Les arguments pour et contre le revenu universel

17L’ampleur des débats actuels est inversement proportionnelle à celle des recherches menées sur le sujet. Les arguments pour ou contre l’introduction d’un revenu universel font d’autant plus rage que les discussions ne respectent pas les lignes de partage habituelles entre la gauche et la droite, les défenseurs ainsi que les pourfendeurs se trouvant de part et d’autre, même si leurs arguments ne se recouvrent pas toujours. À examiner les prises de position des défenseurs de cette idée, on constate qu’ils relèvent de deux volets différents, une approche qu’on pourrait qualifier d’humaniste et une autre qui relèverait davantage de considérations économiques.

18La création d’un revenu universel, qualifié « d’utopie réaliste » par certains, semble en effet promettre un monde meilleur, un monde où la grande pauvreté et l’extrême précarité sont éradiquées, où, tous étant égaux devant la perception du même montant qu’on soit chômeur, ouvrier ou PDG, les laissés pour compte retrouvent leur dignité. Ce caractère d’universalité et d’inconditionnalité, attrait puissant, s’accompagne en effet de la suppression de ce maquis des minima sociaux dans lequel bon nombre de demandeurs n’osent plus s’aventurer, écrasés par la prolifération des justificatifs à produire [7], car ils n’auront plus de demande à formuler, le revenu universel leur étant attribué d’office. À l’argument du recul, voire de l’éradication de la pauvreté s’ajoute donc celui d’une plus grande égalité, une notion de plus en plus mise à mal dans nos sociétés actuelles.

19Recul de la pauvreté, égalité, mais aussi davantage de liberté, car le revenu universel est perçu comme le moyen de se libérer du carcan du travail en tant qu’obligation. Les moyens de subsistance étant assurés, les citoyens peuvent s’adonner à l’activité qui leur permet de s’épanouir, que ce soit le bénévolat ou toute autre activité artistique ou sportive, un choix d’autant plus séduisant que les emplois de très courte durée et sans attrait se multiplient [8]. Le travail rémunéré ne serait plus conçu comme le centre de la vie de chacun, mais un choix de vie parmi d’autres. Aucune contribution au fonctionnement de la société n’est réellement exigée, mais les individus peuvent bien entendu exercer une profession rémunérée, ce qui aurait l’avantage de leur procurer un revenu supplémentaire. Cette vision s’inspire de la conception de propriété naturelle de Thomas Paine, même si elle est rarement citée. Se libérer du travail est perçu comme d’autant plus nécessaire par les défenseurs du revenu universel, qu’ils estiment qu’il est déjà en train de se raréfier, voire de disparaître.

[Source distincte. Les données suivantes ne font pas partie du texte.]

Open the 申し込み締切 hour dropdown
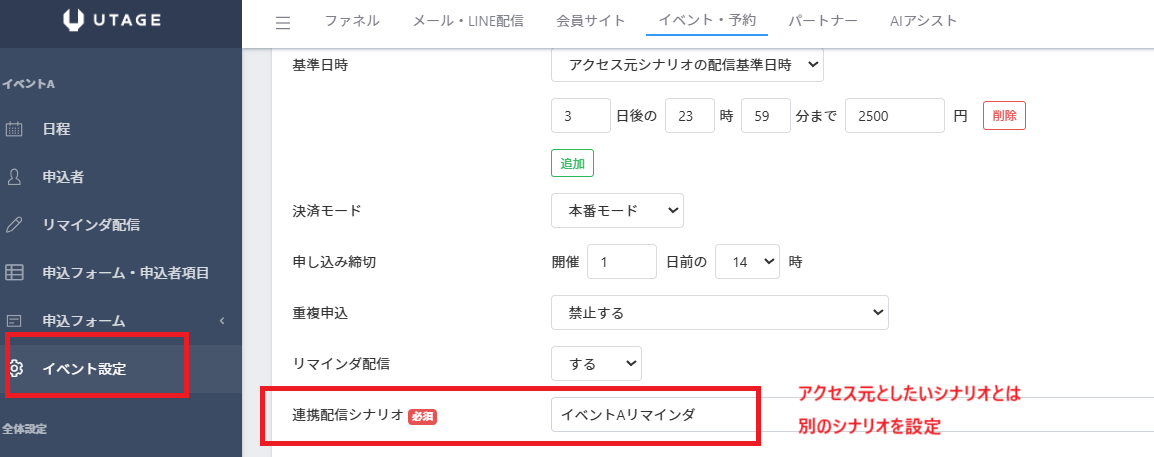This screenshot has height=457, width=1154. [747, 262]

20D’après eux, la menace de la fin du travail, théorisée déjà en 1995 par l’essayiste américain Jeremy Rifkin [9], se concrétise de façon croissante avec l’avènement de la robotisation. Toutefois, la raréfaction ou la disparition du travail salarié n’est pas perçue comme une menace par tous les tenants du revenu universel, mais plutôt comme une évidence. Si la plupart des métiers, ceux de l’enseignement et de la santé peut-être exceptés, sont susceptibles d’être pris en charge par des robots, ils estiment qu’il serait temps de prendre des mesures pour s’assurer que la population puisse bénéficier d’un revenu stable. Dans un article paru dix-huit ans après celui de Rifkin, deux chercheurs américains [10] ont calculé les risques de disparition de plus de 700 métiers. D’après eux, 47 %, près d’un actif américain sur deux, travailleraient dans un secteur où le recours à l’informatique les pousserait vers la sortie. Ce sont donc essentiellement des arguments de liberté qu’avancent les protagonistes du revenu universel, liberté et autodétermination dans un monde qui serait en passe de s’affranchir de la notion de travail.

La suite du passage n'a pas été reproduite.